### QUOTED PASSAGE ###

Price is right for 16 cores, more than right but doubt it would be used for gaming, not even with heavy streaming in mind. It's indubitably a number cruncher CPU. Might call it Threadripper for workstation, not server. 
I could have used it for CAD related work couple of years ago but as I'm retired my aim is for 3800x and that should be more than enough until next gen if not much longer.


----------



## SaccoSVD

it is sad is 750USD, well mostly because all rumors were wrong about the prices. To me an all core OC to 4.2GHz is meeeeeh! I wanna see higher numbers so that CPU is not for me.

I'm getting the 12 core instead. I doubt I would be able to squeeze a lot of OC with this board but should run fine at stock.

I think with these clock speeds OCing will not be necessary. You'll probably loose that one core boost in favor of a lower all core clock. We'll see.

I'm going Liquid Metal with this one permanently for sure (OC'd or not). Trying to squeeze more from it while keeping temps manageable. Hopefully with LM the boost core can be sustained longer, or who knows, permanently.

Too bad our VRM heatsinks are made from aluminium, otherwise I would even venture to use LM on them too muhaha! (of course nail varnish on everything around)

### GIVEN MATERIAL ###

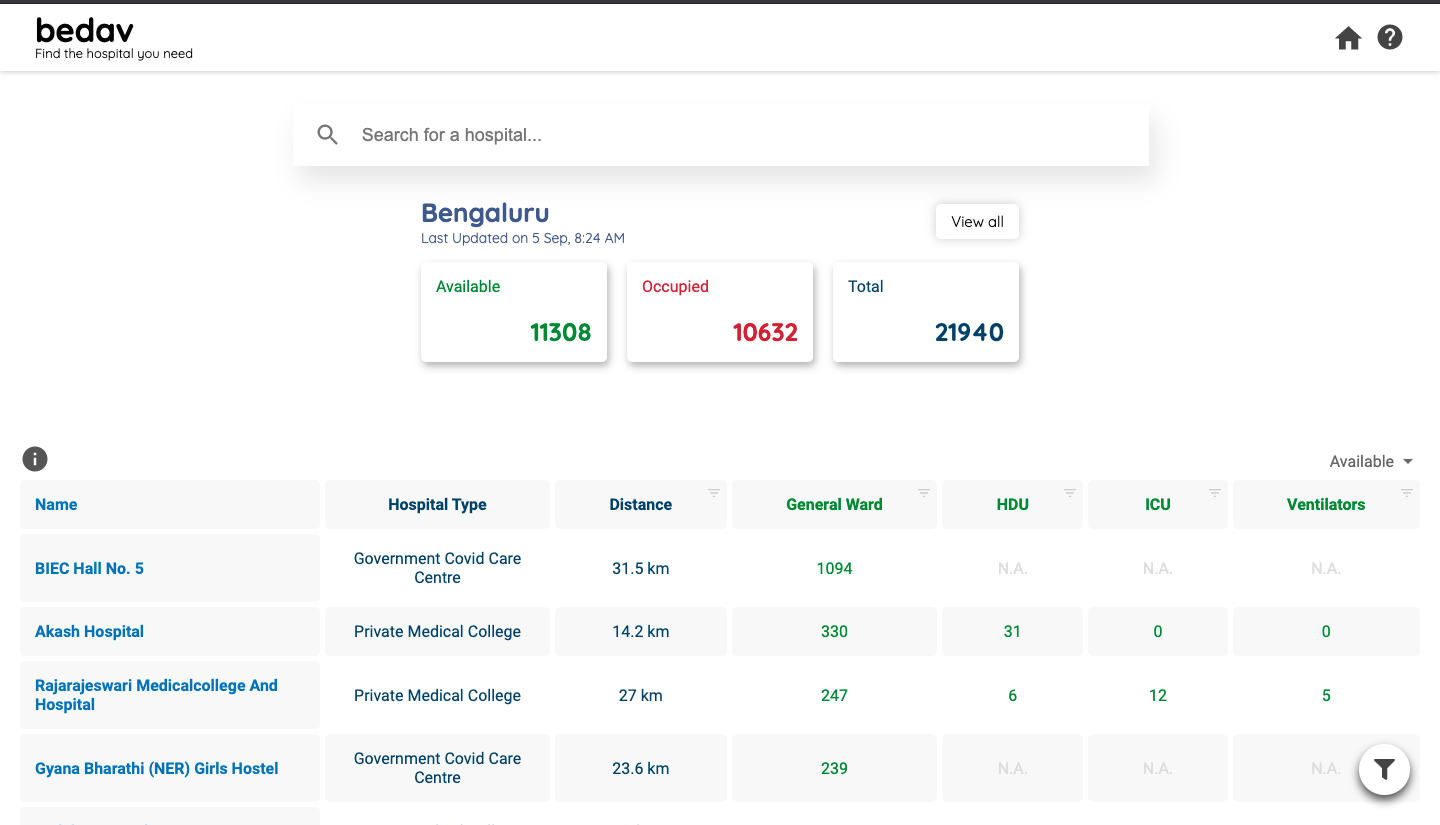Open the Akash Hospital link
1440x825 pixels.
tap(89, 631)
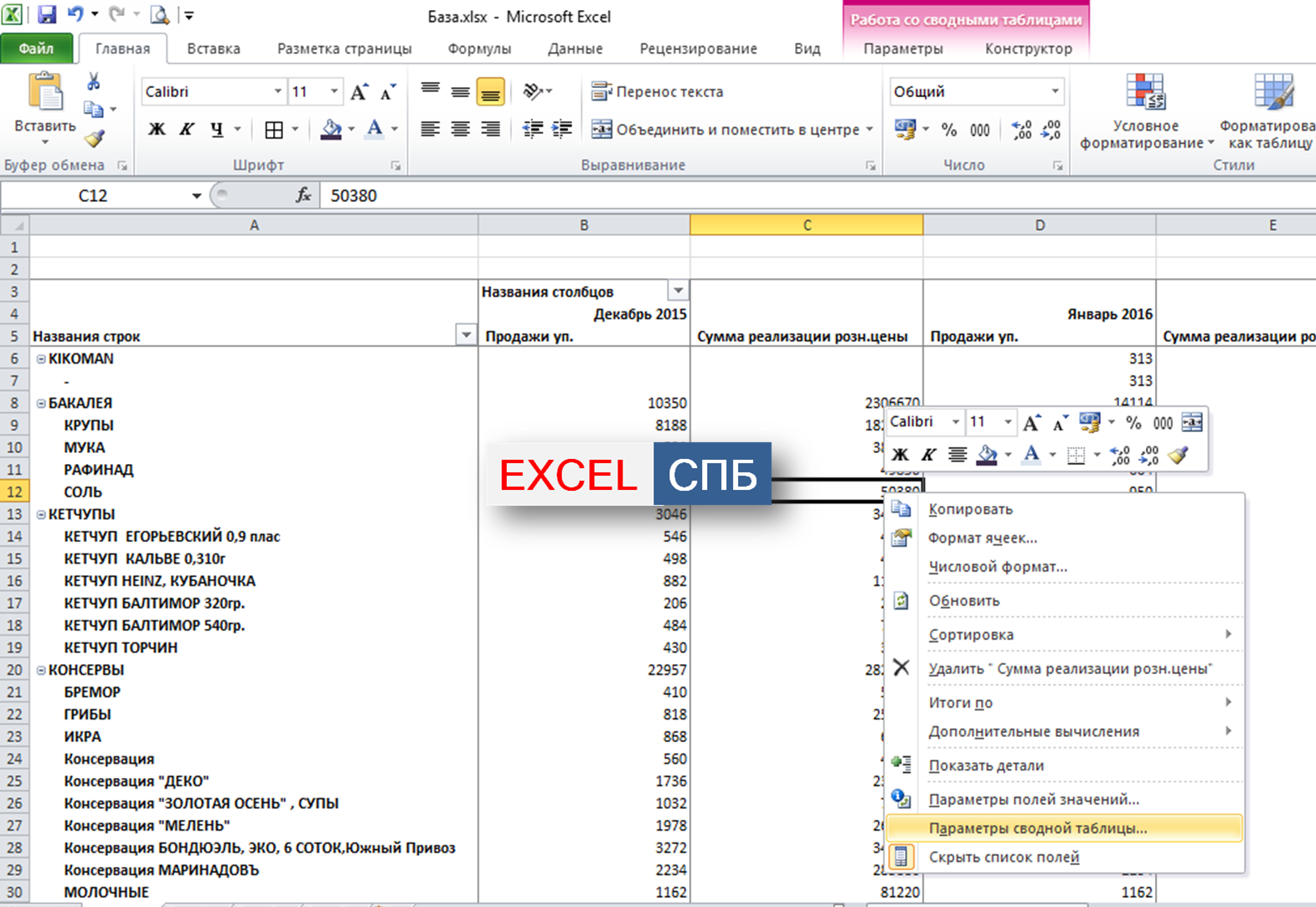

###

WHAT YOU HAVE TO DO: Rewrite everything in the CPU discussion from "## SaccoSVD" down to "who knows, permanently.", putting "thermal paste" in place of "Liquid Metal".

SOLUTION TO THIS EXERCISE:
## SaccoSVD

it is sad is 750USD, well mostly because all rumors were wrong about the prices. To me an all core OC to 4.2GHz is meeeeeh! I wanna see higher numbers so that CPU is not for me.

I'm getting the 12 core instead. I doubt I would be able to squeeze a lot of OC with this board but should run fine at stock.

I think with these clock speeds OCing will not be necessary. You'll probably loose that one core boost in favor of a lower all core clock. We'll see.

I'm going thermal paste with this one permanently for sure (OC'd or not). Trying to squeeze more from it while keeping temps manageable. Hopefully with LM the boost core can be sustained longer, or who knows, permanently.